• Brief: Rewrite the part of the items that opens with the line containing "Where should I click to: Click the address" and closes with the line containing "tap(400, 93)", changing "address bar" to "URL bar" and keeping everything else the same.

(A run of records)
+ + +
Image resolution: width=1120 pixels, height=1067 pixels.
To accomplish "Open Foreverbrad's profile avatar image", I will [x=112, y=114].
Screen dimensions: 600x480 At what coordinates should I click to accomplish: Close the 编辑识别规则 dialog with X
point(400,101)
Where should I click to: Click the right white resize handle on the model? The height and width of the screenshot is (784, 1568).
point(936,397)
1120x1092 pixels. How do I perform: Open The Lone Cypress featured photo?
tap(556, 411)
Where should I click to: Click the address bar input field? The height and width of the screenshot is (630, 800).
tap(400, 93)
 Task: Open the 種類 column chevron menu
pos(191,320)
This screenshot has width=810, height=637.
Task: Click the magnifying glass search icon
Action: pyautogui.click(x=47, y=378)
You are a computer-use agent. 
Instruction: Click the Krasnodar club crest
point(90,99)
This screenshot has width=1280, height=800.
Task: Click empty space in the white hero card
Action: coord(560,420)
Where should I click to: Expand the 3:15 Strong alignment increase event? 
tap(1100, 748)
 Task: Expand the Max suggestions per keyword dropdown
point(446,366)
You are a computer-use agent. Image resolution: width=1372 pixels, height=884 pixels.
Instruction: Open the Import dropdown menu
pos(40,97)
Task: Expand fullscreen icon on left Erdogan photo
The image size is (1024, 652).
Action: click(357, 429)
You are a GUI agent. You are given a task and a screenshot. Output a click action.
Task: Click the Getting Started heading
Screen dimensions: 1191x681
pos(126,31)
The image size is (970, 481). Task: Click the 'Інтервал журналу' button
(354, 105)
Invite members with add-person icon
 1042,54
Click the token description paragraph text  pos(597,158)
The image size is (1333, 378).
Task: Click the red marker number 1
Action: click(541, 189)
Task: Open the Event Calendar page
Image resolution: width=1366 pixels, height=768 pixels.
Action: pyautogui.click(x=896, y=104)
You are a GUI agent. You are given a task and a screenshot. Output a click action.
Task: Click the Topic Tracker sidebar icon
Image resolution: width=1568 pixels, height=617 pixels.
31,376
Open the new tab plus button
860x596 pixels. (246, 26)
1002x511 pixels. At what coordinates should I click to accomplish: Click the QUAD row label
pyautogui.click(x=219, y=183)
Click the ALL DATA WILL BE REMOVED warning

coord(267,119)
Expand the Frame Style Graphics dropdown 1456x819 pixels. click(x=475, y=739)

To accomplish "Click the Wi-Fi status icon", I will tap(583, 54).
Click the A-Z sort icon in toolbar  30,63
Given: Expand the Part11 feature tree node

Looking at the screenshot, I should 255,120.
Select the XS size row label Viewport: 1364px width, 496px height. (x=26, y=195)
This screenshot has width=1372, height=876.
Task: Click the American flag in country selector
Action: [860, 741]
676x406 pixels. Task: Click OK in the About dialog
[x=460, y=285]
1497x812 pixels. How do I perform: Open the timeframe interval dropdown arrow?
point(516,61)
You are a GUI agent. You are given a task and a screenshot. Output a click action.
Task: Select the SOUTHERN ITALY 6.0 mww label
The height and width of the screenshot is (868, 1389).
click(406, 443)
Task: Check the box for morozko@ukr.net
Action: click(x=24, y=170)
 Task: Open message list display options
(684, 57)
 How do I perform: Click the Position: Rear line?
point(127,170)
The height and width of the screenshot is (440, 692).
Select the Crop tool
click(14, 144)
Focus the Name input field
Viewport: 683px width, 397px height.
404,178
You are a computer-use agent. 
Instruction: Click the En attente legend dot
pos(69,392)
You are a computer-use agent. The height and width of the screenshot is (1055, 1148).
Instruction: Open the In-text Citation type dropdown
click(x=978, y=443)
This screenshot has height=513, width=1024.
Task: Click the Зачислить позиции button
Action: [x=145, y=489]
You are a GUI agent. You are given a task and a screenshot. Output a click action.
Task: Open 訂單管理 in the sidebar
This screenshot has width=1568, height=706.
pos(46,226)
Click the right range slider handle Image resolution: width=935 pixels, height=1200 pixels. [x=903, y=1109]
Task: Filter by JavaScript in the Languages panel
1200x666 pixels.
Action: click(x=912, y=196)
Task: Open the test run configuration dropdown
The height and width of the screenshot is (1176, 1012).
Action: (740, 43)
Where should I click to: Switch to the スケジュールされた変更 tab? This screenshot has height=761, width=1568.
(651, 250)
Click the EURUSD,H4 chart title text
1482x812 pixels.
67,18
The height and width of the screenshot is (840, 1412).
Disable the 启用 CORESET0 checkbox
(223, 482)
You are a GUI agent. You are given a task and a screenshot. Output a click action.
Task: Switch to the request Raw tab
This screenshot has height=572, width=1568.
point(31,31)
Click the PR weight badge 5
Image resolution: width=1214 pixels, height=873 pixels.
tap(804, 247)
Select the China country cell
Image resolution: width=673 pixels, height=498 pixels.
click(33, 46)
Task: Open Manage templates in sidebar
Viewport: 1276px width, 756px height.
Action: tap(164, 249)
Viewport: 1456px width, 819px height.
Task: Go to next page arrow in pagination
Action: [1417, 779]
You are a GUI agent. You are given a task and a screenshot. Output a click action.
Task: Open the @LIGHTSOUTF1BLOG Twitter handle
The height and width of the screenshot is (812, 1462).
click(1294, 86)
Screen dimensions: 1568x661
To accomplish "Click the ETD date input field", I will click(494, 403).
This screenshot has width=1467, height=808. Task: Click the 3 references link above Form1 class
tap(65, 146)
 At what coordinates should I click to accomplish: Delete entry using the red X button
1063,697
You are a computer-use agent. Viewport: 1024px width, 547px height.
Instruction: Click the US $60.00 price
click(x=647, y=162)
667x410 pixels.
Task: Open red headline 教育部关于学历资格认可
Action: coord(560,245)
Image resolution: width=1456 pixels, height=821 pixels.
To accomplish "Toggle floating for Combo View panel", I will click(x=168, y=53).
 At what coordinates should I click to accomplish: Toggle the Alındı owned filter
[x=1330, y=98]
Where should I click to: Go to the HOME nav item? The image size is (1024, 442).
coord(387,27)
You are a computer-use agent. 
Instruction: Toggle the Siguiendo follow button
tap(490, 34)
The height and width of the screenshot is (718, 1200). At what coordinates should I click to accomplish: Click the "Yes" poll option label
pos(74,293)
+ + +
• Expected output:
Where should I click to: Click the URL bar input field? The height and width of the screenshot is (630, 800).
tap(400, 93)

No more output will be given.